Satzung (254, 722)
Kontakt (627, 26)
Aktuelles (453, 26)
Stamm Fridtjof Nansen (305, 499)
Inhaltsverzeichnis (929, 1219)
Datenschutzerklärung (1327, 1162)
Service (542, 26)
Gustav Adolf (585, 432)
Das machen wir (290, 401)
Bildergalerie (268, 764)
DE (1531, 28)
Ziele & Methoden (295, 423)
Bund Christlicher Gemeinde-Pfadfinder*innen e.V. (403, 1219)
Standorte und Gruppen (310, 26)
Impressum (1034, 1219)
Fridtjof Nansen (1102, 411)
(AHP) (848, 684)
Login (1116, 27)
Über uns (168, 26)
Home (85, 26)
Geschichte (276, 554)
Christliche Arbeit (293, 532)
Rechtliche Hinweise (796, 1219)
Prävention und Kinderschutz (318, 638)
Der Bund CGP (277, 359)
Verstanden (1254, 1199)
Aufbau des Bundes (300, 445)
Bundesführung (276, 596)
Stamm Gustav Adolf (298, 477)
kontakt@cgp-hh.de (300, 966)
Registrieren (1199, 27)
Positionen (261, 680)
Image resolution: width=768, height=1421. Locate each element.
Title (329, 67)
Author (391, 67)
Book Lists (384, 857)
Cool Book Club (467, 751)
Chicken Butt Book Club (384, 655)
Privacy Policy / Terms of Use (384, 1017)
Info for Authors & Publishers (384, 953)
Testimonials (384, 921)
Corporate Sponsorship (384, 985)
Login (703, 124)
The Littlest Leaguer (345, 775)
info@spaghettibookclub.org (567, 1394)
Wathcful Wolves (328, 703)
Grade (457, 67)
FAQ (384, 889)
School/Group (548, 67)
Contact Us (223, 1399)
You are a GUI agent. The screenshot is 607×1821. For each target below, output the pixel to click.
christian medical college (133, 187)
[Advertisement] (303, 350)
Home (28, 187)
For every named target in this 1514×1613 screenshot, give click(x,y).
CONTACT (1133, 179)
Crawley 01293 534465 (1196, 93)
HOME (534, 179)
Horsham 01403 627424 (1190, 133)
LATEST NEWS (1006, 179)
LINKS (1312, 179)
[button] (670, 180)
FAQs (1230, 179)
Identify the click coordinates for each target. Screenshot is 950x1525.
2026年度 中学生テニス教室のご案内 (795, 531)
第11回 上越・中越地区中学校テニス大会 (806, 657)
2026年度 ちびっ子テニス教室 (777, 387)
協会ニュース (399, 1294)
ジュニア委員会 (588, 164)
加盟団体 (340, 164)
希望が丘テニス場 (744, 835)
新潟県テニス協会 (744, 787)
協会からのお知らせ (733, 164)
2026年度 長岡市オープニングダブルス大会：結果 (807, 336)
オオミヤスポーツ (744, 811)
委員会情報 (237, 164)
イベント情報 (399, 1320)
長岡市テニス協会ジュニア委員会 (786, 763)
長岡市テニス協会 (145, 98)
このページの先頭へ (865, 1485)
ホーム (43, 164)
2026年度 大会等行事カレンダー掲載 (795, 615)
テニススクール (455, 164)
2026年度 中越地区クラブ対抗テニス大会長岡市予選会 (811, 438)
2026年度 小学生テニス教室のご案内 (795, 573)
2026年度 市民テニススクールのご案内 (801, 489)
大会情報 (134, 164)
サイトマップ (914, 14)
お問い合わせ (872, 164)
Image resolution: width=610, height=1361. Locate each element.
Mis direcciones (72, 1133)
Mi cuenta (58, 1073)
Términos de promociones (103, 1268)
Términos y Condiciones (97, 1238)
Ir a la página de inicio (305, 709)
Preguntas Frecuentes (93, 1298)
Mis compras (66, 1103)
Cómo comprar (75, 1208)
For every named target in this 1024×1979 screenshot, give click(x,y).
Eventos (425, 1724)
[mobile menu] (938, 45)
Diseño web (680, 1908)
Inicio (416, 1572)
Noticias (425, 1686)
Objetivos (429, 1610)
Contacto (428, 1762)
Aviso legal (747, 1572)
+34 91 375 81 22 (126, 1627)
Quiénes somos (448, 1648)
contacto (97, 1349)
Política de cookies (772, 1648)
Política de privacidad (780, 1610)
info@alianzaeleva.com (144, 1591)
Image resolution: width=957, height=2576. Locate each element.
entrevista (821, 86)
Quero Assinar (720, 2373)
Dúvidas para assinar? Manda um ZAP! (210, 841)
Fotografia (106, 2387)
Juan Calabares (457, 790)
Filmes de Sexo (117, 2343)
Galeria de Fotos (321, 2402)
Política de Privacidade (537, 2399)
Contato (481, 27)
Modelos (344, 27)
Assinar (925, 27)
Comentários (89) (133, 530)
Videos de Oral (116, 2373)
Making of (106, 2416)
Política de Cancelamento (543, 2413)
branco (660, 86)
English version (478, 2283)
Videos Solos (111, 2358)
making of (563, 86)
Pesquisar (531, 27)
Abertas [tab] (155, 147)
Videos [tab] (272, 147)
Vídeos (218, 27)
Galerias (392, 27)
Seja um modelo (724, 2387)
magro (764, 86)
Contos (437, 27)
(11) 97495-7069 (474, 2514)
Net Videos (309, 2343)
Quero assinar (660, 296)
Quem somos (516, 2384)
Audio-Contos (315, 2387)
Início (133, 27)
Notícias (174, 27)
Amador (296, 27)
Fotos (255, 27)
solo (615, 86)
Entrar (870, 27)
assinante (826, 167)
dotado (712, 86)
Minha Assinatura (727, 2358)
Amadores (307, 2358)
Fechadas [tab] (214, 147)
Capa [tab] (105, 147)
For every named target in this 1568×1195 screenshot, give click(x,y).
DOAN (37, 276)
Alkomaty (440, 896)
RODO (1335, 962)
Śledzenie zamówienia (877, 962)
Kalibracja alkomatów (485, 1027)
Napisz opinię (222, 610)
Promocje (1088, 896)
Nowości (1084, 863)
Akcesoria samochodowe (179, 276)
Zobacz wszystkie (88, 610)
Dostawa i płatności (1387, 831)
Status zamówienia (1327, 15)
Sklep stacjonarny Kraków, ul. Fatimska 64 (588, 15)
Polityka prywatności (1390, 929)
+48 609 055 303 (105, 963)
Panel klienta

→ **Exercise description**: Write out all of the records above line for line, changing nothing.

→ **Output for this task**:
Satzung (254, 722)
Kontakt (627, 26)
Aktuelles (453, 26)
Stamm Fridtjof Nansen (305, 499)
Inhaltsverzeichnis (929, 1219)
Datenschutzerklärung (1327, 1162)
Service (542, 26)
Gustav Adolf (585, 432)
Das machen wir (290, 401)
Bildergalerie (268, 764)
DE (1531, 28)
Ziele & Methoden (295, 423)
Bund Christlicher Gemeinde-Pfadfinder*innen e.V. (403, 1219)
Standorte und Gruppen (310, 26)
Impressum (1034, 1219)
Fridtjof Nansen (1102, 411)
(AHP) (848, 684)
Login (1116, 27)
Über uns (168, 26)
Home (85, 26)
Geschichte (276, 554)
Christliche Arbeit (293, 532)
Rechtliche Hinweise (796, 1219)
Prävention und Kinderschutz (318, 638)
Der Bund CGP (277, 359)
Verstanden (1254, 1199)
Aufbau des Bundes (300, 445)
Bundesführung (276, 596)
Stamm Gustav Adolf (298, 477)
kontakt@cgp-hh.de (300, 966)
Registrieren (1199, 27)
Positionen (261, 680)
Image resolution: width=768, height=1421. Locate each element.
Title (329, 67)
Author (391, 67)
Book Lists (384, 857)
Cool Book Club (467, 751)
Chicken Butt Book Club (384, 655)
Privacy Policy / Terms of Use (384, 1017)
Info for Authors & Publishers (384, 953)
Testimonials (384, 921)
Corporate Sponsorship (384, 985)
Login (703, 124)
The Littlest Leaguer (345, 775)
info@spaghettibookclub.org (567, 1394)
Wathcful Wolves (328, 703)
Grade (457, 67)
FAQ (384, 889)
School/Group (548, 67)
Contact Us (223, 1399)
You are a GUI agent. The screenshot is 607×1821. For each target below, output the pixel to click.
christian medical college (133, 187)
[Advertisement] (303, 350)
Home (28, 187)
For every named target in this 1514×1613 screenshot, give click(x,y).
CONTACT (1133, 179)
Crawley 01293 534465 (1196, 93)
HOME (534, 179)
Horsham 01403 627424 (1190, 133)
LATEST NEWS (1006, 179)
LINKS (1312, 179)
[button] (670, 180)
FAQs (1230, 179)
Identify the click coordinates for each target. Screenshot is 950x1525.
2026年度 中学生テニス教室のご案内 (795, 531)
第11回 上越・中越地区中学校テニス大会 (806, 657)
2026年度 ちびっ子テニス教室 (777, 387)
協会ニュース (399, 1294)
ジュニア委員会 (588, 164)
加盟団体 (340, 164)
希望が丘テニス場 (744, 835)
新潟県テニス協会 (744, 787)
協会からのお知らせ (733, 164)
2026年度 長岡市オープニングダブルス大会：結果 (807, 336)
オオミヤスポーツ (744, 811)
委員会情報 (237, 164)
イベント情報 (399, 1320)
長岡市テニス協会ジュニア委員会 (786, 763)
長岡市テニス協会 (145, 98)
このページの先頭へ (865, 1485)
ホーム (43, 164)
2026年度 大会等行事カレンダー掲載 (795, 615)
テニススクール (455, 164)
2026年度 中越地区クラブ対抗テニス大会長岡市予選会 (811, 438)
2026年度 小学生テニス教室のご案内 (795, 573)
2026年度 市民テニススクールのご案内 (801, 489)
大会情報 (134, 164)
サイトマップ (914, 14)
お問い合わせ (872, 164)
Image resolution: width=610, height=1361. Locate each element.
Mis direcciones (72, 1133)
Mi cuenta (58, 1073)
Términos de promociones (103, 1268)
Términos y Condiciones (97, 1238)
Ir a la página de inicio (305, 709)
Preguntas Frecuentes (93, 1298)
Mis compras (66, 1103)
Cómo comprar (75, 1208)
For every named target in this 1024×1979 screenshot, give click(x,y).
Eventos (425, 1724)
[mobile menu] (938, 45)
Diseño web (680, 1908)
Inicio (416, 1572)
Noticias (425, 1686)
Objetivos (429, 1610)
Contacto (428, 1762)
Aviso legal (747, 1572)
+34 91 375 81 22 (126, 1627)
Quiénes somos (448, 1648)
contacto (97, 1349)
Política de cookies (772, 1648)
Política de privacidad (780, 1610)
info@alianzaeleva.com (144, 1591)
Image resolution: width=957, height=2576. Locate each element.
entrevista (821, 86)
Quero Assinar (720, 2373)
Dúvidas para assinar? Manda um ZAP! (210, 841)
Fotografia (106, 2387)
Juan Calabares (457, 790)
Filmes de Sexo (117, 2343)
Galeria de Fotos (321, 2402)
Política de Privacidade (537, 2399)
Contato (481, 27)
Modelos (344, 27)
Assinar (925, 27)
Comentários (89) (133, 530)
Videos de Oral (116, 2373)
Making of (106, 2416)
Política de Cancelamento (543, 2413)
branco (660, 86)
English version (478, 2283)
Videos Solos (111, 2358)
making of (563, 86)
Pesquisar (531, 27)
Abertas [tab] (155, 147)
Videos [tab] (272, 147)
Vídeos (218, 27)
Galerias (392, 27)
Seja um modelo (724, 2387)
magro (764, 86)
Contos (437, 27)
(11) 97495-7069 (474, 2514)
Net Videos (309, 2343)
Quero assinar (660, 296)
Quem somos (516, 2384)
Audio-Contos (315, 2387)
Início (133, 27)
Notícias (174, 27)
Amador (296, 27)
Fotos (255, 27)
solo (615, 86)
Entrar (870, 27)
assinante (826, 167)
dotado (712, 86)
Minha Assinatura (727, 2358)
Amadores (307, 2358)
Fechadas [tab] (214, 147)
Capa [tab] (105, 147)
For every named target in this 1568×1195 screenshot, give click(x,y).
DOAN (37, 276)
Alkomaty (440, 896)
RODO (1335, 962)
Śledzenie zamówienia (877, 962)
Kalibracja alkomatów (485, 1027)
Napisz opinię (222, 610)
Promocje (1088, 896)
Nowości (1084, 863)
Akcesoria samochodowe (179, 276)
Zobacz wszystkie (88, 610)
Dostawa i płatności (1387, 831)
Status zamówienia (1327, 15)
Sklep stacjonarny Kraków, ul. Fatimska 64 (588, 15)
Polityka prywatności (1390, 929)
+48 609 055 303 (105, 963)
Panel klienta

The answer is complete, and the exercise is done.